= Muncie Community Schools =

School district in Indiana, United States

Muncie Community Schools (MCS) is a school district headquartered in Muncie, Indiana.

The district is coextensive with Center Township, Delaware County, and it includes the vast majority of the municipality of Muncie.

==History==

In 2008 the board of trustees of the school district became majority African-American.

In a period before 2018, the number of students in the district decreased. Circa 2018 the Indiana Department of Education gave the school district a "C" ranking. Seth Slabaugh of The Star Press wrote that year that the district was "high-poverty" and "has been in failing financial health for years".

In 2018 House Bill 1315, a proposed law put in the Indiana Legislature stated that Ball State University would take control of the Muncie district's school board. The legislative session ended, and the bill was not heard by the Indiana House of Representatives nor by the Indiana Senate. Geoffrey S. Mearns, the president of Ball State, stated disappointment about the bill not passing. In an opinion column for the Star Press, Jeff Ward argued that the members of the Indiana Legislature should have advanced the bill, and that "incompetence" rather than political opposition prevented its passing. At the time, the Republican Party had supermajority status in both the Indiana House and the Indiana Senate.

A special session was called which allowed the bill to be reconsidered.
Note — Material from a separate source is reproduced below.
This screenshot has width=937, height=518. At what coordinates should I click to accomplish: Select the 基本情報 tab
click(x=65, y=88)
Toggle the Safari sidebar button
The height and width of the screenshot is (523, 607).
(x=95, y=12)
House Bill 1315 made it to the Governor of Indiana, who passed it into law. This meant the board of trustees of the university began to operate the school district, on July 1, 2018.

The board selected Lee Ann Kwiatkowski to operate the district in 2019. She retired in 2024, effective June 30. Chuck Reynolds became the new head of the school district.
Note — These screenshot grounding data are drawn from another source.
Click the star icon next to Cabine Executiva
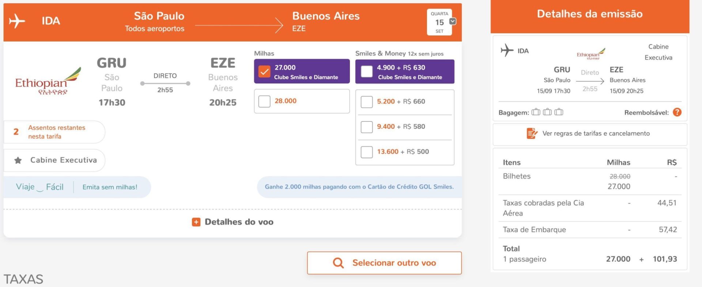tap(18, 160)
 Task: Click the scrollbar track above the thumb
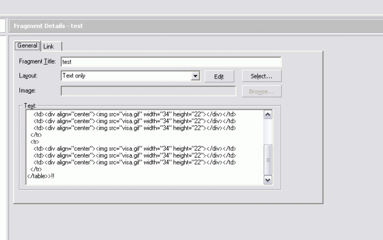point(268,131)
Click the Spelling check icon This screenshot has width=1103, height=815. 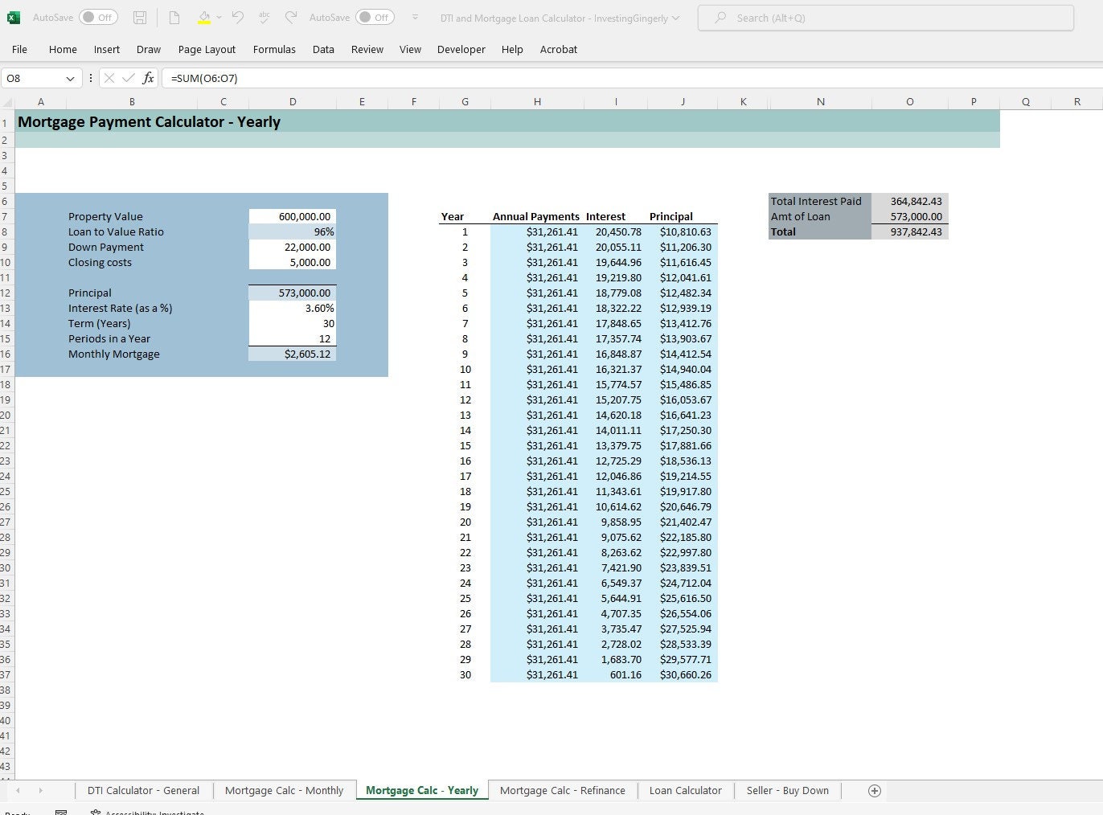pyautogui.click(x=263, y=18)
In period prior to 2021, the enrollment had decreased. That year, the district administration anticipated that enrollment would now stay about the same. In 2022, it raised the salaries of teachers, and the district administration stated that it was the largest such occurrence in the history of the school district. Stephanie Wiechmann of Indiana Public Radio contrasted the raises in 2022 from the periods of financial issues that occurred around 2017.

==Schools==
High school:
- Muncie Central High School

Middle schools:
- Northside Middle School
- Southside Middle School

Elementary schools:
- East Washington Academy
- Grissom Elementary School
- Longfellow Elementary School
- North View Elementary School
- South View Elementary School
- West View Elementary School

Preschool:
- Muncie Preschool

===Former schools===

- High schools
- Muncie Southside High School

- Elementary schools
- Mitchell Elementary School - Closed in 2017, with three board members voting in favor and two against. On April 6, 2017, the school had 202 students. Its areas were reassigned to North View Elementary School.
- Storer Elementary School - Closed in 2017, with three board members voting in favor and two against. On April 6, 2017, the school had 276 students. Its areas were reassigned to West View Elementary School.
- Sutton Elementary School - Closed in 2017, with three board members voting in favor and two against. On April 6, 2017, the school had 357 students. Its student body was divided between the East Washington, Grissom, and South View schools.
Prior to the 2017 closures of the Mitchell, Storer, and Sutton schools, according to The Star Press, MCS operated more schools than multiple school districts in Indiana of a similar student body size.